Внезапно почти слег колющий ледяными иглами ветер. И сквозь клочья прорвавшейся на миг снеговой завесы просинели — далеко еще внизу — спокойные скаты под зеленью перелесков. Скорей бы! Но нельзя толкнуть лошадь: спуск по-прежнему крут. Снова смерчем вьется вокруг конских ног снег и жжет сквозь подошву оледенелое стремя.
Но из тучи мы, явственно, выбрались: снежная буря — над нами — вверху. Редеет, рвется дымками непроглядный туман; снег — легче.
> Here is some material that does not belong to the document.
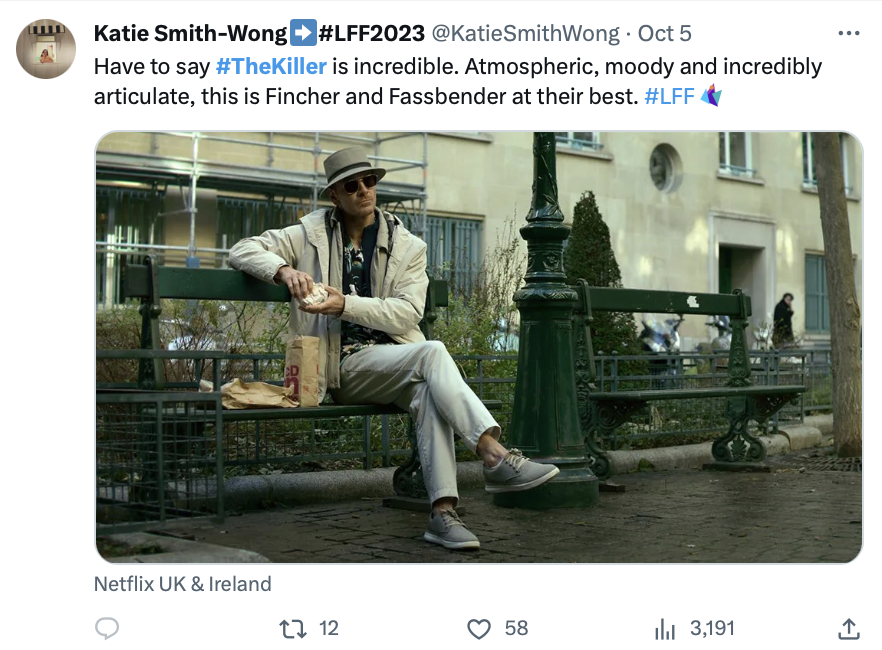The height and width of the screenshot is (650, 882).
Task: Click the Katie Smith-Wong display name
Action: tap(189, 33)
Как в сказке, призраками встают из белесой тьмы, повисают в воздухе без подножья косматые верхушки утесов. Я подаю голос, но он теряется в налетевшем шквале. Конь трясет головой, сбрасывая налипший на челку и уши мокрый звездящийся снег, оступается в сугробах, чиркая подковами по зыбким, ненадолго прикованным холодом к месту камням.
Стало еще светлее. Ровным косым дождем падают снежинки; вверх, за тучею, ушел и ветер. Открылась запорошенная снегом, но отчетливо уже видная тропа. Ни людей, ни следа на ней не видно. Гассан, наверное, остался сзади. Но куда делись проводники?
Я нагнал их полуверстою ниже, уже на зелени, под навесом скалы. Весело трещал широко разложенный дымный костер; щелкала под взлетами пара крышка закопченного кривобокого кунгана.
— Хоть чаем погреться после поста у зобатых. Неужели ты и от зоба знаешь слово, таксыр?
Минут через десять подъехал Гассан. Измученный, мокрый насквозь, но радостный. Главное: ушли от зобатых.
Надолго затянулся привал: облегчили вьюк Гассанка и горцы, наверстывая трехдневную голодовку. После чая раскинулись на траве вокруг костра, благо и небо прояснело: стало припекать. Поспали.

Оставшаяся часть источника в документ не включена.